人情味溢れる師弟愛の物語。かの有名な「浅草キッド」を映像化したもので、監督・脚本はたけしフリークで有名な劇団ひとり。台詞の全てが漫才のようで面白おかしく、また、愛おしく、劇団ひとりの芸人としてのプライドと、「たけし愛」の深さが窺い知れる。映画と言うのは、監督の作家性や、映像技術、役者の名演、脚本のオリジナリティで、その出来の素晴らしさが左右されると言われてもいい。しかし、情熱だけで、こうも名作が出来上がるもんかと見せつけられた気がする。劇団ひとりは本作の監督でありながらも、たけしフリークの代表者として、この上ない敬意と愛情でもってたけし映画を完成させた。まさに力作である。
劇中で「芸があって初めて人の前に出れるんじゃねえのかよ」という師匠の言葉は、芸も無いのにチヤホヤされるYoutuberや、ダウンタウンの二番煎じをやってる若手芸人が持て囃される今の娯楽の世界に喝を入れているようで、考えさせられるものがある。流行は時代の流れとは言え、芸が無い者に評価が集中することは、その国の芸能の衰退にも繋がると個人では思っている。この師匠の言葉は決して色褪せない説得性はあると思う。
「笑われるんじゃねえぞ、笑わすんだよ」という芸人としてのスピリットから礼節、所作まで「バカヤロー」という言葉で伝える、その裏側にある師匠の愛に思わず涙がこぼれる。
たけしは本当に師匠が好きだったのだろう。「さんまのまんま」でワイン飲んで酩酊しながら言った言葉がある「俺は若手に言うんだ、どんなに苦しくても芸人だけは辞めるな、他にいろいろ手を出して成功する奴いるじゃん? けど、芸人じゃないんだよな」と。これも、テレビの流行を嫌い、あくまで浅草フランス座で舞台喜劇役者としてのプライドを持っていた深見師匠の教えなんだと気付く。著書「コマネチ!」でも、愛すべき人として、明石家さんまを「唯一負けたと思った芸人」と紹介する中で、師匠にも「俺は師匠が好きだった」と触れ、ただ「酒を飲んでる姿は悲しかった」と言っている。
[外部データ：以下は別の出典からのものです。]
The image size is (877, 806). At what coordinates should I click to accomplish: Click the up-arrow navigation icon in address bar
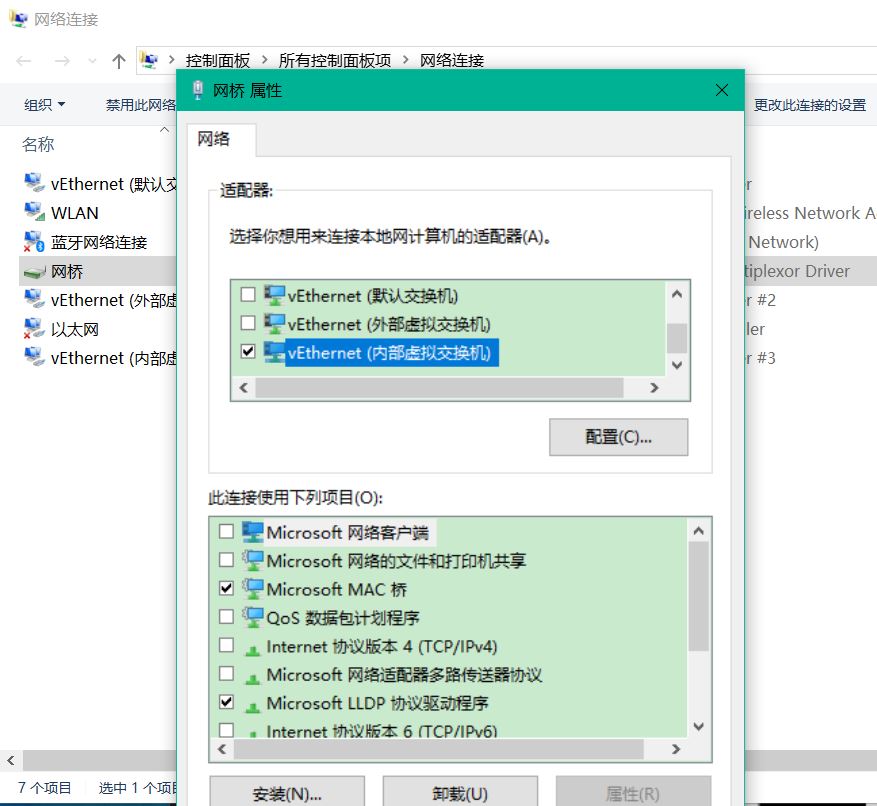(117, 60)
今の芸人は地位が高くなってしまったと思っている。報道のコメンテーターなんかやるように。それも、全部は漫才ブーム以降のことだ。アイドルや野球選手並みに芸人の人気が出る、そのブームはツービートが牽引してきた。スタンダップ・コメディアンであるレニー・ブルースを参考にしたという「赤信号、皆で渡れば怖くない」などの毒舌は、当時は斬新で、大衆的だった。早口で捲し立てる芸風は、ジャズ喫茶で働いていた経験がいかされ、ビートが変則的に切り替わることからヒントを得ている。生まれた時に既にスターでテレビの中心だったビートたけしの「革命児」としての側面が垣間見れたのは嬉しかった。
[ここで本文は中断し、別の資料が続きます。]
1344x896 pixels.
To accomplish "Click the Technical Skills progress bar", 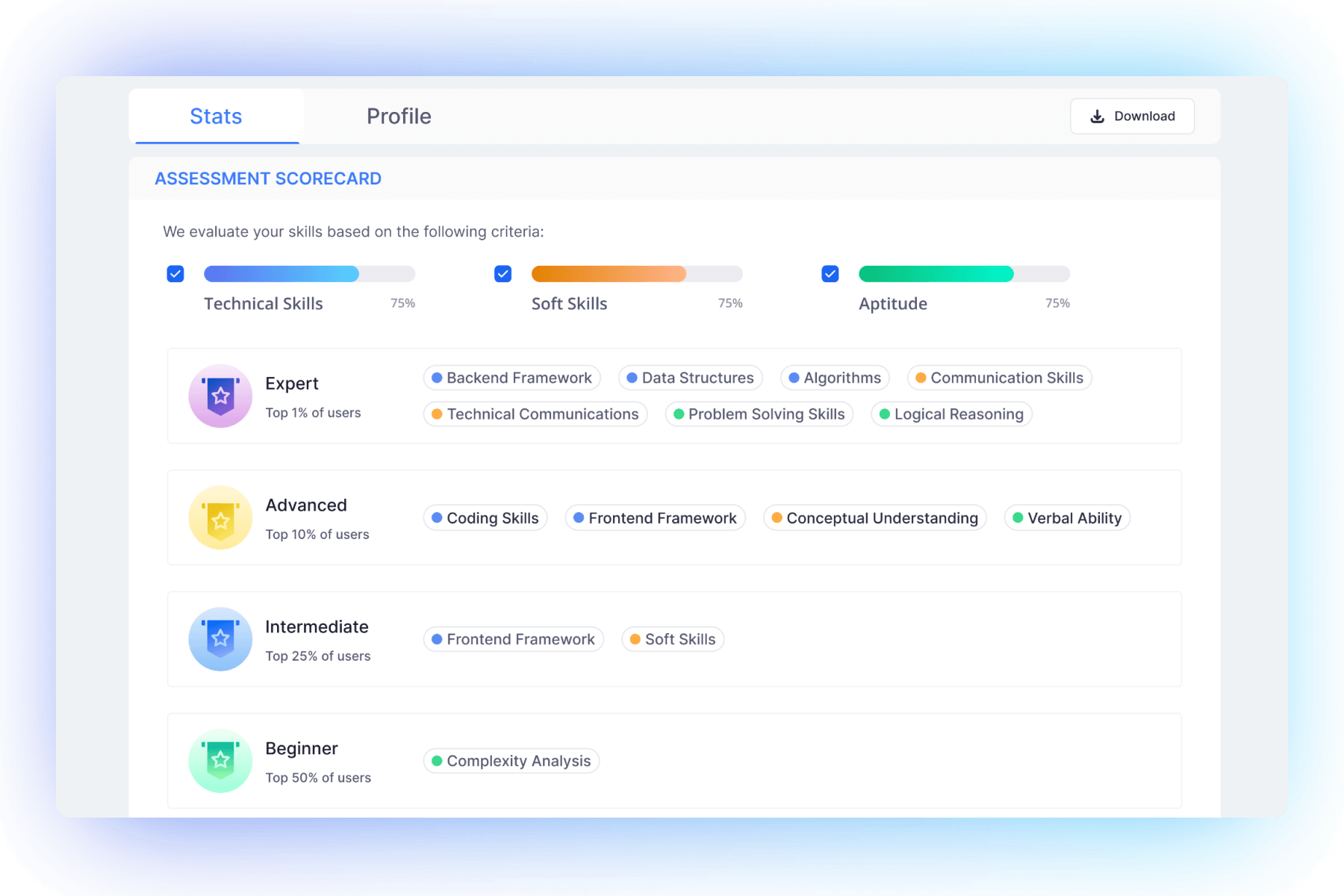I will point(309,274).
そして、何よりも、決して物真似にならない絶妙な癖を演技に取り入れた柳楽優弥と(たけしの所作指導を松村邦洋が務めたとのこと)、テレビを嫌ったがゆえにフィルムが存在せず、我々が知らない深見千三郎を再現した大泉洋の名演に拍手喝采だ! この名優二人だからこそ、芸人の回顧録ではなく、人情物語として成立した。今年、日本映画1番の傑作だってんだよ、バカヤロー!